Antibiotics work best under the following conditions:

• Appropriate use: They are used only for bacterial infections, not viral infections
• Bactericidal action: Bactericidal antibiotics (such as penicillins and cephalosporins) that kill bacteria are chosen rather than bacteriostatic ones that only inhibit growth
• Narrow-spectrum selection: Narrow-spectrum antibiotics that specifically target the pathogenic bacterium are used
• Drug delivery: The antibiotic can reach the infection site and kill the bacteria (barriers like the blood-brain barrier or damaged tissue may prevent this)
• Therapeutic levels: Appropriate blood concentrations are maintained throughout treatment
• Complete course: The entire course of antibiotics is taken to reduce bacterial resistance risk (though recent research has begun questioning this long-held principle, and further studies are needed before practice changes)
• Proper identification: A Gram stain, culture, and sensitivity tests are performed to ensure the correct antibiotic has been chosen and the bacterium has been correctly identified as the disease-causing agent

Impact of antibiotics on death rates

The discovery of penicillin by Alexander Fleming in 1928 and the subsequent commercial development of antibiotics dramatically changed infectious disease outcomes. Antibiotics have had their most notable effect in reducing infant mortality and maternal deaths during childbirth.

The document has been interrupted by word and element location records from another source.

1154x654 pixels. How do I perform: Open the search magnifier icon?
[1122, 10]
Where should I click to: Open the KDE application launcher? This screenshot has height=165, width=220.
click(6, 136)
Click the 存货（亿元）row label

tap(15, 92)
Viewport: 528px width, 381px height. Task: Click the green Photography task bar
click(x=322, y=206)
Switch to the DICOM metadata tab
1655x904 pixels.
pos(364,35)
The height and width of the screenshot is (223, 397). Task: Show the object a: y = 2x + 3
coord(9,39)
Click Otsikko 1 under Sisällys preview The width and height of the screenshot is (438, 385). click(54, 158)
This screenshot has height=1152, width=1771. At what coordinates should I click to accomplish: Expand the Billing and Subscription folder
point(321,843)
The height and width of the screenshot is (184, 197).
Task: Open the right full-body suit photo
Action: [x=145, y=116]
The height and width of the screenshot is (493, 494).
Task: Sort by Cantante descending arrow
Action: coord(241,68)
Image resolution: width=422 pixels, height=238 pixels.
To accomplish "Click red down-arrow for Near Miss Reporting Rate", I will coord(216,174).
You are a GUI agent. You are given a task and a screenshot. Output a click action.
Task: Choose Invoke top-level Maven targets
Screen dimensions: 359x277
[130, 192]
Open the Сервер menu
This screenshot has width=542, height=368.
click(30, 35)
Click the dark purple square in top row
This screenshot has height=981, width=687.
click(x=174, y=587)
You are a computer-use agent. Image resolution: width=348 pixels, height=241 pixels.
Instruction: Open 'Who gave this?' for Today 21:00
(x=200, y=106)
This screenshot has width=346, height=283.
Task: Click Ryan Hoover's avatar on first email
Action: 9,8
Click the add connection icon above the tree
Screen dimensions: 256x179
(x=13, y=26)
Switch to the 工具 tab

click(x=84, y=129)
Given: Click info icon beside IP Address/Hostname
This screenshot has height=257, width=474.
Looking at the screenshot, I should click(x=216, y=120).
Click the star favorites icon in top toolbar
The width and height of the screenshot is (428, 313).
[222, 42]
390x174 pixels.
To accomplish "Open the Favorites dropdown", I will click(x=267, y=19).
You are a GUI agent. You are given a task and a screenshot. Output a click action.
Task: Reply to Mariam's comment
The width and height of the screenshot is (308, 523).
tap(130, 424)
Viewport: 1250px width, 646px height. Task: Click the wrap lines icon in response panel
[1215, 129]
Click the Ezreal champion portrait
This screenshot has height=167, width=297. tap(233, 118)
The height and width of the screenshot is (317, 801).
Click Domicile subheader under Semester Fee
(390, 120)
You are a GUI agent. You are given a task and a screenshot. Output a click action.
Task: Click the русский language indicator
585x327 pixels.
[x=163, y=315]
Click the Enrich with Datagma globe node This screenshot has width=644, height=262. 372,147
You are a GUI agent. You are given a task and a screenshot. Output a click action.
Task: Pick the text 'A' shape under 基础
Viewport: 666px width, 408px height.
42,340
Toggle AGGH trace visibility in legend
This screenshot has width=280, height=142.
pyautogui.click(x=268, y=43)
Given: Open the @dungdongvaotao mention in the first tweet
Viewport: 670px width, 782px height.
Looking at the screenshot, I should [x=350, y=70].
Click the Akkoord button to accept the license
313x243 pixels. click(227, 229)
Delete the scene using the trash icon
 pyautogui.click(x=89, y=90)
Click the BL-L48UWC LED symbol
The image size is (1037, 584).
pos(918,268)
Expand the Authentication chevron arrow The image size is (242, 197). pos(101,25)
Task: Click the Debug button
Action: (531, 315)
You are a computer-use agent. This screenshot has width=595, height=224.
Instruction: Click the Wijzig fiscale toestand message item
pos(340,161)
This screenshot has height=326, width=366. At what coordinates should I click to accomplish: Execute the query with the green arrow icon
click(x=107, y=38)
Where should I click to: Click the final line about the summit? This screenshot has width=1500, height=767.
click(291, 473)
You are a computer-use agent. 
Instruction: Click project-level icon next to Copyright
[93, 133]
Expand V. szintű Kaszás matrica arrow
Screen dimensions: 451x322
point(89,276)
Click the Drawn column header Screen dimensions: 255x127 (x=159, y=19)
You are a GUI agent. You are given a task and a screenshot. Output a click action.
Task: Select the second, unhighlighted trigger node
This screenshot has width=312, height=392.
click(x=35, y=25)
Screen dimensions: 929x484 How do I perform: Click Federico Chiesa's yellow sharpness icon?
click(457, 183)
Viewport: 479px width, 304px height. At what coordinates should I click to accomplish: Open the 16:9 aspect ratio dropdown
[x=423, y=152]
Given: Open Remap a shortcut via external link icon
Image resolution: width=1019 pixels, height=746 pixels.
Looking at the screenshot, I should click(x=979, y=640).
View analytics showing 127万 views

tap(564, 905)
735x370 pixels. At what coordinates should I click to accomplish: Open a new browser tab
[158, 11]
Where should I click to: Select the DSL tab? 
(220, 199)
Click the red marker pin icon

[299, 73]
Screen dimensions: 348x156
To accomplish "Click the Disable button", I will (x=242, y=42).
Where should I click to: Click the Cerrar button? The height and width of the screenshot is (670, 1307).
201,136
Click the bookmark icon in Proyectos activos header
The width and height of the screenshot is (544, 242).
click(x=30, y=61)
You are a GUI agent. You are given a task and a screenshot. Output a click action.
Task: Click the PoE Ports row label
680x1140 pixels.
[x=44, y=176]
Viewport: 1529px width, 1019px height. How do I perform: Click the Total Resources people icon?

The graph above shows death rates from infectious diseases in the USA from 1900 to 1996. Key milestones marked on the graph include:

• Establishment of state health departments
• Introduction of water chlorination
• The 1918 influenza pandemic (visible as a spike)
• First use of penicillin
• Introduction of the Salk polio vaccine
• Passage of the Vaccination Assistance Act

The overall trend shows a dramatic decline in death rates throughout the 20th century, with the introduction of penicillin in the early 1940s contributing significantly to this reduction.

Antibiotic resistance

The problem of resistance

Bacterial resistance to antibiotics significantly limits their effectiveness in controlling infectious disease outbreaks. This problem occurs when an antibiotic becomes less effective over time at treating a particular bacterial disease.

How resistance develops

You should be familiar with the concept of selection pressure on populations. When a mutation or gene (genotype) gives bacteria resistance to an antimicrobial substance, those bacteria can survive or grow in higher antimicrobial concentrations than most other strains of the same species. This results in a resistant phenotype.

The graph above shows mortality rates from infectious diseases in England and Wales before and after vaccination introduction. Notice the general decline in deaths from diseases like measles, scarlet fever, whooping cough (pertussis), and diphtheria. The graph illustrates how multiple interventions (including both vaccines and antibiotics) have contributed to reducing infectious disease deaths.